Here are some reasons why deer hunters should be more optimistic than ever:

■ Whitetails make up 34 percent (1,708) of the 4,987 trophies qualifying for the B&C’s current triennial Big Game Awards; its 27th scoring period.

■ Of the nearly 37,800 entries in B&C’s all-time record books, almost 7,100 (18.75 percent) are typical-antlered whitetails.

■ From 2000 to 2009, hunters registered 4,423 whitetail bucks with B&C, the most recorded by the club in any decade.

■ Those 4,423 trophy bucks from 2000-09 make up nearly 40 percent of all whitetails in the club’s book.

■ That 2000-2009 cohort is a 31 percent increase from the 3,387 B&C whitetails registered in the 1990s.

■ Further, the 1990-99 totals (3,387) were only 17 bucks fewer than all the B&C whitetails recorded prior to 1990 (3,404).

And the increase in big bucks isn’t confined to the Midwest and Texas. Incredibly, B&C entries from the Northeast’s 10 states jumped to 183 in the 2000s, a 37 percent increase from 133 in the 1990s. This includes Rhode Island, which put three bucks into the book after recording none in previous history. And B&C entries from the Southeast’s nine states reached 188 in the 2000s, a 9 percent increase from 173 in the 1990s. The most noticeable changes were Mississippi, which jumped 71 percent to 48 entries. Also, the number shot in Tennessee leapt 150 percent to 25 entries.

Of the top 10 whitetail states in 2000-09, eight increased their entries from 1990-1999, and Indiana made the short list for the first time. Only the province of Saskatchewan saw a decline, though merely by eight bucks.
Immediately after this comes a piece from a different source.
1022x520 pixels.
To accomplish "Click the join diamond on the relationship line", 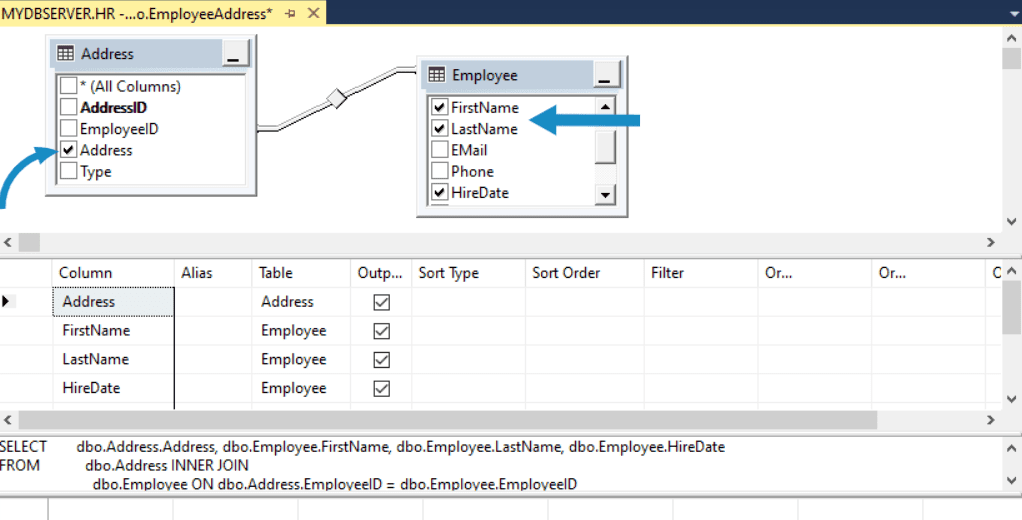I will 337,98.
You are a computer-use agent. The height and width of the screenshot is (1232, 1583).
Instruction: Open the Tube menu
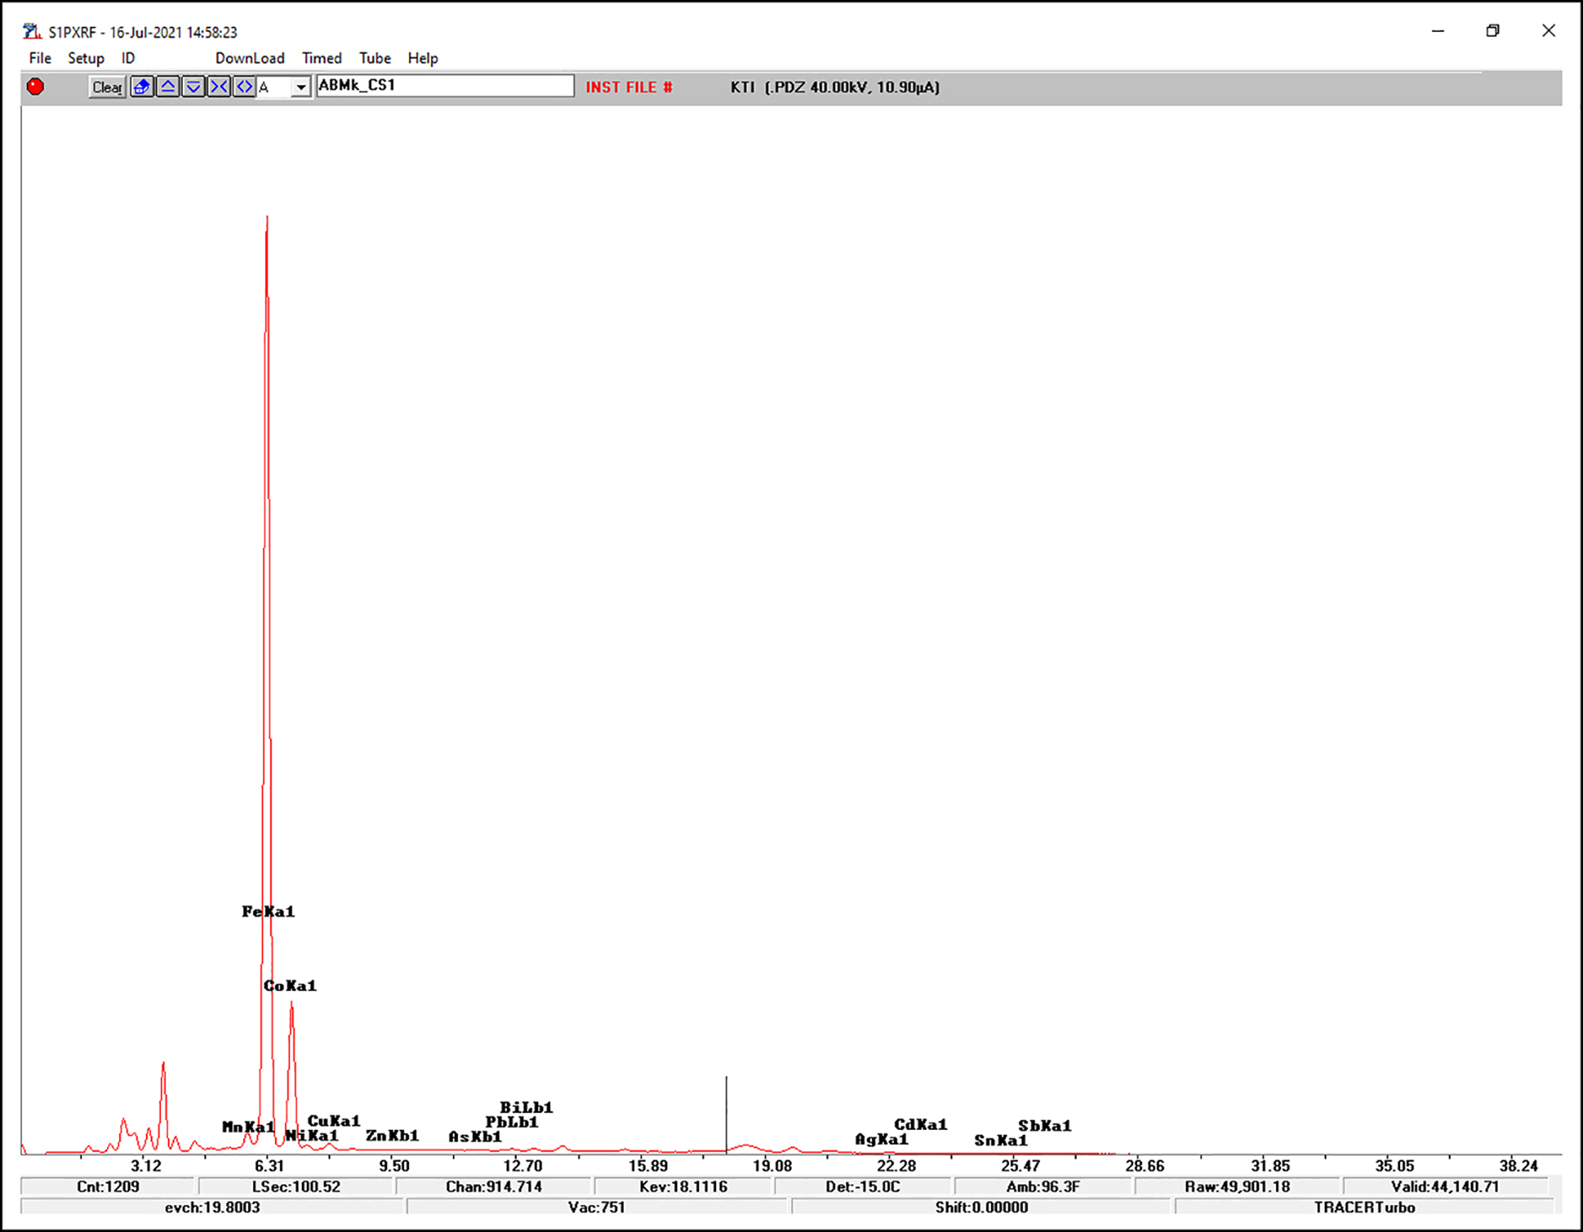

The top states with increases were Illinois, Wisconsin, Iowa, Kentucky, Ohio, Missouri, Kansas and Minnesota.


Minnesota’s B&C staying power is without peer; it posted increases for six straight decades and never once fell from the top 10. Its 193 entries for 2000-09 placed it 10th on the list. It was No. 9 in the 1990s with 168, No. 1 in the 1980s with 142, No. 1 in the 1970s with 138, No. 1 in the 1960s with 94 and No. 1 in the 1950s with 53.

Wisconsin’s Buffalo County remained the No. 1 county for the third straight decade by placing 44 bucks into B&C in 2000-09. It was also No. 1 in the 1990s with 25 and No. 1 in the 1980s with 14.

Illinois has no equal for B&C non-typicals; it recorded 251 of the 1,637 entries (15 percent) in 2000-09. It was also No. 1 during the 1990s, with 161 of the 1,145 entries (14 percent).